→ Your goal
Rewrite the items below as a numbered list, with any blank lines omitted.

---------- Material to process

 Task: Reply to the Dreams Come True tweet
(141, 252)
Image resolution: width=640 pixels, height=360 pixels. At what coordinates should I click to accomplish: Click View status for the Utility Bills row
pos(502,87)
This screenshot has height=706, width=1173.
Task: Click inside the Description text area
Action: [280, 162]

--------------------

→ Reply
1.  Task: Reply to the Dreams Come True tweet
2. (141, 252)
3. Image resolution: width=640 pixels, height=360 pixels. At what coordinates should I click to accomplish: Click View status for the Utility Bills row
4. pos(502,87)
5. This screenshot has height=706, width=1173.
6. Task: Click inside the Description text area
7. Action: [280, 162]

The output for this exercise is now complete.